[Begin Page excerpt]

Ohio need-based aid falls short

September 16, 2019

Ohio need-based aid falls short

September 16, 2019

One of the main ways that states provide opportunities to people and build a strong economy is by making education affordable to everyone. Ohio provides need-based aid to students pursuing postsecondary education through a program called the Ohio College Opportunity Grant (OCOG). This is essential to helping students from low-income backgrounds continue their education after high school.

State lawmakers passed a 2020-21 budget in July that increased OCOG funding over the previous biennium by $73 million, a 31% increase when inflation is considered (37% without considering inflation). This is a strong move in the right direction and a big shift from recent years when funding was stagnant or even falling. However, when funding levels over the past dozen years are adjusted for inflation, it’s clear that lawmakers are still severely underfunding need-based aid.

Figure 1 compares the new OCOG budget with those prior funding levels. Whether adjusted for inflation or not, the budget leaves need-based aid far below what is needed. In 2010, when the legislature replaced the Ohio Instructional Grant (OIG) and the OIG part-time grant with OCOG, the goal was to invest $250 million per year in aid. In fiscal years 2008-09, Ohio came close to the target by spending down the remaining OIG funds. With inflation, full funding of that 2010 goal today would be significantly higher than $250 million, yet OCOG funding is slated to go up to only $148 million in FY 2021.

The governor’s budget proposal included $3 million a year to OCOG for textbooks and instructional materials for students at community colleges and regional campuses. The House proposed moving this money into a separate fund. Providing aid for needs apart from tuition and general fees was an excellent (if modest) idea, but these proposals were left out of the final budget.

Nor does Ohio fare well in national comparisons, ranking 39th among states and among the lowest in the Midwest in need-based aid per-capita, according to the National Association of State Student Grant and Aid Programs. The Institute for Research on Higher Education ranks Ohio 45th in college affordability based on share of income required to pay for the net price of college (tuition, fees, and room and board minus financial aid).

EXCLUDING MANY STUDENTS

OCOG is a last-dollar award, which means that other resources are factored in first, including federal Pell Grants and expected family contributions, according to the OCOG website.

As a result of this structure, OCOG is not available to many low-income Ohio students who would otherwise qualify, including more than 110,000 attending community colleges and regional campuses. Pell and expected family contribution totals exceed average tuition and general fees at these institutions, which means their students cannot receive OCOG. Exceptions have been made for former foster youth, veterans, and year-round students who have exhausted their Pell grants, but many other students also struggle to meet expenses and stay in school.

Ohio need-based aid falls short

Because of their lower tuition and general fees, OCOG also excludes students at Central State University, Ohio’s only public historically black university (HBCU). The maximum grant available for continuing Central State students for the 2019-20 school year is $276 – significantly less than the $2,000 available to other public main campus university students. Students in Central State’s first tuition guarantee cohort are eligible for $532 from OCOG. The guarantee, which sets fixed rates for tuition and general fees for a cohort of students over a four-year period, was mandated by the state for all of Ohio’s public colleges and universities in this year’s budget.

[End Page excerpt]
[Begin Records shown]

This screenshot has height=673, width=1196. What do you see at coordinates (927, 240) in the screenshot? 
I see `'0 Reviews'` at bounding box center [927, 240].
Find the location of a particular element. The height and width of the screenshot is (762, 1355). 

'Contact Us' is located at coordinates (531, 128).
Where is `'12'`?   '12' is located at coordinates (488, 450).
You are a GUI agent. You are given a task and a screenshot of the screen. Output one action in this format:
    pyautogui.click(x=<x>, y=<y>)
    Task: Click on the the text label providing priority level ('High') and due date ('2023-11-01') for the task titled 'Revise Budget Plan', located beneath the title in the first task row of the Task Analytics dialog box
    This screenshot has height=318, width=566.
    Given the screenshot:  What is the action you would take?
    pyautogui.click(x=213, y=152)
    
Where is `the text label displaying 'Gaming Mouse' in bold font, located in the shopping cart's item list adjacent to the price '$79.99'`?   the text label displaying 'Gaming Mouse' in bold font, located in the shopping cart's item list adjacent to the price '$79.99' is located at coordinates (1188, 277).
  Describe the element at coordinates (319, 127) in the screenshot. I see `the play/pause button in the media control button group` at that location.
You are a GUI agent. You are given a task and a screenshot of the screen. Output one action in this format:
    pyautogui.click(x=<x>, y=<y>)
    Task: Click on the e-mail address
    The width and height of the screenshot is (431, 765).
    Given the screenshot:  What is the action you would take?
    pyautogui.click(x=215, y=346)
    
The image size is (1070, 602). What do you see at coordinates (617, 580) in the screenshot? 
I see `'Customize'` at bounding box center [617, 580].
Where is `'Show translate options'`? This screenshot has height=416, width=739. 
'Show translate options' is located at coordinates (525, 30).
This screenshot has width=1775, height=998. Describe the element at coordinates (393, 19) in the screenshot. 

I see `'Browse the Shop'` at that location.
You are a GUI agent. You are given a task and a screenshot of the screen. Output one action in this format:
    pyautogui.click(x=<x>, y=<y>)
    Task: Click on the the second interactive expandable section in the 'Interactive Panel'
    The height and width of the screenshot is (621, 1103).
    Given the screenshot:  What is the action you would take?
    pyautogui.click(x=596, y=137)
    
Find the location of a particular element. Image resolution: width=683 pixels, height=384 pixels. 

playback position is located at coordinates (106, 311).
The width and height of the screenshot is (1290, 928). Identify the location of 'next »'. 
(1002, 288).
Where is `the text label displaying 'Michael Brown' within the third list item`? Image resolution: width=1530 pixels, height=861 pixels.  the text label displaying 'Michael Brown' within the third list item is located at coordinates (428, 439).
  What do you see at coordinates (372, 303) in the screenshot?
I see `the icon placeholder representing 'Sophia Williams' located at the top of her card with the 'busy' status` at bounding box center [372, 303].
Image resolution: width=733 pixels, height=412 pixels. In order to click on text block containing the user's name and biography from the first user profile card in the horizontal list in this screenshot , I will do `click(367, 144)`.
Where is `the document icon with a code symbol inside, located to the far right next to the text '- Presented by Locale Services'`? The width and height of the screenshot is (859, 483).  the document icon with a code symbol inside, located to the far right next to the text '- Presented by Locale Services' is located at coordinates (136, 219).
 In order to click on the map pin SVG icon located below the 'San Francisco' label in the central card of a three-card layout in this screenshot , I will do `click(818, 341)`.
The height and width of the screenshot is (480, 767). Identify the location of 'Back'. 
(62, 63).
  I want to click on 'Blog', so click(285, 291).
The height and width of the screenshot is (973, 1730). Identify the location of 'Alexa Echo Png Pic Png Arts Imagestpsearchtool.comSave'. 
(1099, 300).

[End Records shown]

• **Set of tasks**
1. Repeat a passage from the article on Ohio need-based aid word for word. Begin at the words "Nor does Ohio" and stop after "minus financial aid).".
2. Decide whether each statement agrees with the article on Ohio need-based aid, answering yes or no and quoting the words of the article that settle it. (a) The 2020-21 budget raised OCOG funding by $73 million over the previous biennium. (b) The governor's $3 million a year for textbooks and instructional materials made it into the final budget. (c) The Institute for Research on Higher Education ranks Ohio 45th in college affordability.
3. Pick up the article on Ohio need-based aid after its final sentence and keep writing.
The records play no part in this work.

• **Responses per task**
1.
Nor does Ohio fare well in national comparisons, ranking 39th among states and among the lowest in the Midwest in need-based aid per-capita, according to the National Association of State Student Grant and Aid Programs. The Institute for Research on Higher Education ranks Ohio 45th in college affordability based on share of income required to pay for the net price of college (tuition, fees, and room and board minus financial aid).

2.
(a) Yes: "increased OCOG funding over the previous biennium by $73 million"
(b) No: "these proposals were left out of the final budget"
(c) Yes: "ranks Ohio 45th in college affordability"

3.
To better serve low-income Ohio students, state policy should account for the actual cost of college attendance. Rather than defining the cost of attendance as tuition and general fees only, as Ohio does, colleges and the federal government include tuition, books, transportation, and basic living expenses such as housing, food, toiletries, and other education expenses.

While policymakers deny OCOG to Ohio students attending lower-cost schools, including community colleges and regional campuses, and restrict awards at Central State, students attending for-profit schools receive maximum awards of $1,300 – in fiscal year 2018, the state sent $3.4 million to for-profit colleges. In essence, this use of OCOG encourages students to attend for-profit institutions, even though many for-profits have poor outcomes and engage in predatory practices that leave students with nothing to show for their studies. Students attending private nonprofit colleges and religious schools are currently eligible for amounts ranging from $544 to $3,500.

Taken together, these exclusions mean low-income students and students of color are most likely to be left behind when it comes to receiving need-based aid in Ohio.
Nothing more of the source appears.